[Start of Attachment]

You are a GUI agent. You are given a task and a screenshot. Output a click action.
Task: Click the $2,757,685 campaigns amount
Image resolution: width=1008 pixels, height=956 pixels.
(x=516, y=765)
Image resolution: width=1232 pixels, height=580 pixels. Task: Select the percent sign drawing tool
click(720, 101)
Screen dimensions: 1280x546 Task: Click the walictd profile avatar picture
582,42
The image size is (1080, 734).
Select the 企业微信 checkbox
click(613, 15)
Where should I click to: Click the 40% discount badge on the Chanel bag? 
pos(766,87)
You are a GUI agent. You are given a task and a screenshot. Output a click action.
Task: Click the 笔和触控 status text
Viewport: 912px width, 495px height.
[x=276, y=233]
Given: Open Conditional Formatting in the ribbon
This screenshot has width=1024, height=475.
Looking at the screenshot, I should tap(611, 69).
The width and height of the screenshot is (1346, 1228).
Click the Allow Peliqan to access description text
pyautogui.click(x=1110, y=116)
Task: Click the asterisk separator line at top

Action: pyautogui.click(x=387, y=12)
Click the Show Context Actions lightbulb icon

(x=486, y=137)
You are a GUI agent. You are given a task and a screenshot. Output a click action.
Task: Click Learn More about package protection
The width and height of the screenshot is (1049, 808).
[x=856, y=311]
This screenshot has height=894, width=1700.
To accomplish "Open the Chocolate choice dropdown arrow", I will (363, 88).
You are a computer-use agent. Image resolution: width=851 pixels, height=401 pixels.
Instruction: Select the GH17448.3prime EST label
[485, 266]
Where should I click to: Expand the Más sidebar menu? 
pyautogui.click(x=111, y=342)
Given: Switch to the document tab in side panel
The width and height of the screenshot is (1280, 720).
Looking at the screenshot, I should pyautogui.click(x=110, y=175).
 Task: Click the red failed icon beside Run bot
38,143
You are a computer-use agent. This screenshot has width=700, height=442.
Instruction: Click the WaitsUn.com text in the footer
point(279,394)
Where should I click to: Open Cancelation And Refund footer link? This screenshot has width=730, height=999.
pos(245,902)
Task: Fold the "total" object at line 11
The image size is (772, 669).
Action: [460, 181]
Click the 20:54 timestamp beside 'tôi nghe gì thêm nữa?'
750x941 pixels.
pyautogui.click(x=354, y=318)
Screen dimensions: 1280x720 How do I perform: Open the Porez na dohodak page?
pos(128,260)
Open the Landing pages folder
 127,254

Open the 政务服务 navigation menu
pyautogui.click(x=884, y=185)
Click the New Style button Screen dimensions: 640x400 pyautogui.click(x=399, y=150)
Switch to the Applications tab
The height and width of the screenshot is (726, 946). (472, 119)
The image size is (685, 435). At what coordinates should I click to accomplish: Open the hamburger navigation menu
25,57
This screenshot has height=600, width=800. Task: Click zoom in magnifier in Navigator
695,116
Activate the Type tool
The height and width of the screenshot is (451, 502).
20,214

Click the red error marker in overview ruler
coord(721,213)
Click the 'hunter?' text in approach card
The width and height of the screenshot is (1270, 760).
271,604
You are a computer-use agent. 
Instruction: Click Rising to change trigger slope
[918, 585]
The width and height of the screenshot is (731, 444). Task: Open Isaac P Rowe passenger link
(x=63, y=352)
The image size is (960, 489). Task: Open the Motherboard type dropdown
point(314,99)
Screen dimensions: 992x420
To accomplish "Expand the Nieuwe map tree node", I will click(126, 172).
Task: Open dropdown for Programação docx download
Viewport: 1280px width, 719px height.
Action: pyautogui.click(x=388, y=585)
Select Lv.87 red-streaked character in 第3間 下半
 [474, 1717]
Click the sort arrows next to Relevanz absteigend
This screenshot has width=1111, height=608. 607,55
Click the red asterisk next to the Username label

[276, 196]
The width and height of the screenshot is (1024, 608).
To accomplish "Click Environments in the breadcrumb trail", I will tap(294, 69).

[End of Attachment]

_About this task_
Type out the entries again, word for word.

_Response area_
You are a GUI agent. You are given a task and a screenshot. Output a click action.
Task: Click the $2,757,685 campaigns amount
Image resolution: width=1008 pixels, height=956 pixels.
(x=516, y=765)
Image resolution: width=1232 pixels, height=580 pixels. Task: Select the percent sign drawing tool
click(720, 101)
Screen dimensions: 1280x546 Task: Click the walictd profile avatar picture
582,42
The image size is (1080, 734).
Select the 企业微信 checkbox
click(613, 15)
Where should I click to: Click the 40% discount badge on the Chanel bag? 
pos(766,87)
You are a GUI agent. You are given a task and a screenshot. Output a click action.
Task: Click the 笔和触控 status text
Viewport: 912px width, 495px height.
[x=276, y=233]
Given: Open Conditional Formatting in the ribbon
This screenshot has width=1024, height=475.
Looking at the screenshot, I should tap(611, 69).
The width and height of the screenshot is (1346, 1228).
Click the Allow Peliqan to access description text
pyautogui.click(x=1110, y=116)
Task: Click the asterisk separator line at top

Action: pyautogui.click(x=387, y=12)
Click the Show Context Actions lightbulb icon

(x=486, y=137)
You are a GUI agent. You are given a task and a screenshot. Output a click action.
Task: Click Learn More about package protection
The width and height of the screenshot is (1049, 808).
[x=856, y=311]
This screenshot has height=894, width=1700.
To accomplish "Open the Chocolate choice dropdown arrow", I will (363, 88).
You are a computer-use agent. Image resolution: width=851 pixels, height=401 pixels.
Instruction: Select the GH17448.3prime EST label
[485, 266]
Where should I click to: Expand the Más sidebar menu? 
pyautogui.click(x=111, y=342)
Given: Switch to the document tab in side panel
The width and height of the screenshot is (1280, 720).
Looking at the screenshot, I should pyautogui.click(x=110, y=175).
 Task: Click the red failed icon beside Run bot
38,143
You are a computer-use agent. This screenshot has width=700, height=442.
Instruction: Click the WaitsUn.com text in the footer
point(279,394)
Where should I click to: Open Cancelation And Refund footer link? This screenshot has width=730, height=999.
pos(245,902)
Task: Fold the "total" object at line 11
The image size is (772, 669).
Action: [460, 181]
Click the 20:54 timestamp beside 'tôi nghe gì thêm nữa?'
750x941 pixels.
pyautogui.click(x=354, y=318)
Screen dimensions: 1280x720 How do I perform: Open the Porez na dohodak page?
pos(128,260)
Open the Landing pages folder
 127,254

Open the 政务服务 navigation menu
pyautogui.click(x=884, y=185)
Click the New Style button Screen dimensions: 640x400 pyautogui.click(x=399, y=150)
Switch to the Applications tab
The height and width of the screenshot is (726, 946). (472, 119)
The image size is (685, 435). At what coordinates should I click to accomplish: Open the hamburger navigation menu
25,57
This screenshot has height=600, width=800. Task: Click zoom in magnifier in Navigator
695,116
Activate the Type tool
The height and width of the screenshot is (451, 502).
20,214

Click the red error marker in overview ruler
coord(721,213)
Click the 'hunter?' text in approach card
The width and height of the screenshot is (1270, 760).
271,604
You are a computer-use agent. 
Instruction: Click Rising to change trigger slope
[918, 585]
The width and height of the screenshot is (731, 444). Task: Open Isaac P Rowe passenger link
(x=63, y=352)
The image size is (960, 489). Task: Open the Motherboard type dropdown
point(314,99)
Screen dimensions: 992x420
To accomplish "Expand the Nieuwe map tree node", I will click(126, 172).
Task: Open dropdown for Programação docx download
Viewport: 1280px width, 719px height.
Action: pyautogui.click(x=388, y=585)
Select Lv.87 red-streaked character in 第3間 下半
 [474, 1717]
Click the sort arrows next to Relevanz absteigend
This screenshot has width=1111, height=608. 607,55
Click the red asterisk next to the Username label

[276, 196]
The width and height of the screenshot is (1024, 608).
To accomplish "Click Environments in the breadcrumb trail", I will tap(294, 69).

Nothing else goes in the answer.